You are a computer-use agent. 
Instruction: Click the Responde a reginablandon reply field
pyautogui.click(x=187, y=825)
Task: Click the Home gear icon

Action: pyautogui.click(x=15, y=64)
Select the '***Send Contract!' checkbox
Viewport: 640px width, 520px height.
------------------------------------------------------------
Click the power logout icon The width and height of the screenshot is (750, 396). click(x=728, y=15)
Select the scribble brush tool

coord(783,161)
------------------------------------------------------------
For this exercise, output exactly the lines above from the line with "Instruction: Click the" to the line with "Viewport: 640px width, 520px height.", counting both, and leave out the rest.

### [Exercise answer]
Instruction: Click the Responde a reginablandon reply field
pyautogui.click(x=187, y=825)
Task: Click the Home gear icon

Action: pyautogui.click(x=15, y=64)
Select the '***Send Contract!' checkbox
Viewport: 640px width, 520px height.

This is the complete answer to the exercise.